The problem: For the data below, count the lines that have the string "column" and state that number by itself.

=== Records for processing ===

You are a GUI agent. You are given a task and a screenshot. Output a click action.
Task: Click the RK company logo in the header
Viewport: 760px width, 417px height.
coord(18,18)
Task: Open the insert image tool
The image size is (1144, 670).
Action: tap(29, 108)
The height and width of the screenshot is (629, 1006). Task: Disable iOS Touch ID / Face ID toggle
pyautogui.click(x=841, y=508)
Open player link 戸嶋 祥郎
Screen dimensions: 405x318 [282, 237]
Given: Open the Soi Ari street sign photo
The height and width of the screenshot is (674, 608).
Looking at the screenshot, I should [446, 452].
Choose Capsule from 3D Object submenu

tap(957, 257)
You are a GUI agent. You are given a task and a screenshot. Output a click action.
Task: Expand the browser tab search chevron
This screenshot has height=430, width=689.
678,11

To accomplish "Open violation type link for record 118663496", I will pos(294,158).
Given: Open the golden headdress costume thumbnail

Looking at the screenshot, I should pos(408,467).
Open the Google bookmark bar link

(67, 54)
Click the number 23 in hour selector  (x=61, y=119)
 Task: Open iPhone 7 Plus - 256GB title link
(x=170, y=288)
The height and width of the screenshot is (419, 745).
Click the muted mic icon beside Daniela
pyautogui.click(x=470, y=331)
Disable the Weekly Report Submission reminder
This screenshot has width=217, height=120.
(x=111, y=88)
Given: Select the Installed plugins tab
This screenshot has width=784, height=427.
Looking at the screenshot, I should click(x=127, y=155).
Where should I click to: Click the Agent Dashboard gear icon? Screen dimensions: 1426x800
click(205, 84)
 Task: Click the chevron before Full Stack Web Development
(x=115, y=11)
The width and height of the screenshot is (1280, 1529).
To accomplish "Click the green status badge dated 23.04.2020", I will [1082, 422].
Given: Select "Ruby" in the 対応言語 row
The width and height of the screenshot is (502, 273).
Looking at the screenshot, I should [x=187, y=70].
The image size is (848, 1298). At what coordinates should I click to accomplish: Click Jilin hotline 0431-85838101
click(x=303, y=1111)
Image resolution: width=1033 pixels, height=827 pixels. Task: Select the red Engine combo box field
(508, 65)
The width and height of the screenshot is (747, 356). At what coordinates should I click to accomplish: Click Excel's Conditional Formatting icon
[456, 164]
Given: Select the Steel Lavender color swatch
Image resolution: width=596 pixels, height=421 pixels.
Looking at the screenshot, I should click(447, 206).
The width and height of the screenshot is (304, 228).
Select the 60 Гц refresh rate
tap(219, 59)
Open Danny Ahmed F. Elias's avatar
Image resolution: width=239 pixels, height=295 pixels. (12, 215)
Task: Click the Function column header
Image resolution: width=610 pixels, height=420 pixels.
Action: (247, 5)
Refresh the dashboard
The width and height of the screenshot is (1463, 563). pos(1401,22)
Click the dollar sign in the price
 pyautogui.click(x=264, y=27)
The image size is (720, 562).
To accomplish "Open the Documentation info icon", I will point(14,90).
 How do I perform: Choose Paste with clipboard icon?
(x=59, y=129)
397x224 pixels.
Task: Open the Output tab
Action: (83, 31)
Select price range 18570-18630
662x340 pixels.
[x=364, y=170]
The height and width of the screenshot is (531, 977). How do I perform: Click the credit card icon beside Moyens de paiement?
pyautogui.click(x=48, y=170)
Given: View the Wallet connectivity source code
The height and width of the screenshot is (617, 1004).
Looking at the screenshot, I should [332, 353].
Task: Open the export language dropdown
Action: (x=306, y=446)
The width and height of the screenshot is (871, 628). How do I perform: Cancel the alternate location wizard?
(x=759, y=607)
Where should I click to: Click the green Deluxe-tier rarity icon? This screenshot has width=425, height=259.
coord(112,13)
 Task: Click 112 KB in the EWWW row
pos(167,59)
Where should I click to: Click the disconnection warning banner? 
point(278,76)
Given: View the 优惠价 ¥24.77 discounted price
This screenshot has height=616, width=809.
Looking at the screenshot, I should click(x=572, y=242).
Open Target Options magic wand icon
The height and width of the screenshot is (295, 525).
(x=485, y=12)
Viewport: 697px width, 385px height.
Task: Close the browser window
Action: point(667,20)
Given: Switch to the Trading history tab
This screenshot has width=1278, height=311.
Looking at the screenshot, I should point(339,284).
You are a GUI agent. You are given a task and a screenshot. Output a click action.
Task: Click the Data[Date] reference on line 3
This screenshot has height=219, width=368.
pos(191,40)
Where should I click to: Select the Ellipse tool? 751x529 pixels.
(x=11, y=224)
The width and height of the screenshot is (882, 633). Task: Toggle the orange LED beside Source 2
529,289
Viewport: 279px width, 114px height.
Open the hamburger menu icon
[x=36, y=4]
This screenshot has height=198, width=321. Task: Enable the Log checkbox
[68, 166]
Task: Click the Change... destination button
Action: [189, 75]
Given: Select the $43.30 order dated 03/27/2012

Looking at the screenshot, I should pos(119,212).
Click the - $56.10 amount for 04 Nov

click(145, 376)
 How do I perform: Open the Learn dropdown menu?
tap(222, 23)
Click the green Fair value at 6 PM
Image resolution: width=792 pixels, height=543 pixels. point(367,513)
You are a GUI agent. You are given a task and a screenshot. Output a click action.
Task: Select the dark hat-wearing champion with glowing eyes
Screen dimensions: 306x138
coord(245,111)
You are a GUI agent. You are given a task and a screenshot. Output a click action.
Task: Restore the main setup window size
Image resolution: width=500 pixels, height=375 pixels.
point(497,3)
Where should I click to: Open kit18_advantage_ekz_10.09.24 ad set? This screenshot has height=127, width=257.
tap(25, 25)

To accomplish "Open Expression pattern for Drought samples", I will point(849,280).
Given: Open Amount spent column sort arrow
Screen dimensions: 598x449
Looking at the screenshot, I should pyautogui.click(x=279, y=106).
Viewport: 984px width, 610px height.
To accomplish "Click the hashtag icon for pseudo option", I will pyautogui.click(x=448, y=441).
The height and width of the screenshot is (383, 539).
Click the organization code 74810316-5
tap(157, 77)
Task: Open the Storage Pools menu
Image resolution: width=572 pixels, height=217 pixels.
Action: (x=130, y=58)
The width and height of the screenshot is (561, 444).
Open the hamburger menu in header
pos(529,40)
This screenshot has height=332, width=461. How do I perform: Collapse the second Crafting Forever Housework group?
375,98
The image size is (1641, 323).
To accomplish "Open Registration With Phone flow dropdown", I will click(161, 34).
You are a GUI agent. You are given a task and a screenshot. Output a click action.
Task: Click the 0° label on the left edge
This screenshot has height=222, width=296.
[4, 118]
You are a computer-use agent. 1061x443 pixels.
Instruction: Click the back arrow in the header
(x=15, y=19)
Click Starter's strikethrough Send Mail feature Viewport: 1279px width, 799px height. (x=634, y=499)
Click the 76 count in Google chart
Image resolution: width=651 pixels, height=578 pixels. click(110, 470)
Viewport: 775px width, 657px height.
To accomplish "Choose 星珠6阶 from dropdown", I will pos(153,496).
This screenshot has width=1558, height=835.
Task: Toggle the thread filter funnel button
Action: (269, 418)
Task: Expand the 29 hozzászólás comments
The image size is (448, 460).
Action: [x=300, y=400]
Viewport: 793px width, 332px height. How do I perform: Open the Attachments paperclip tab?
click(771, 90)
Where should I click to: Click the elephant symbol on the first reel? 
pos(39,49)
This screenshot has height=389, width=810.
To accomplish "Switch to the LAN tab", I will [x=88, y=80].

===

Response for this exercise: 2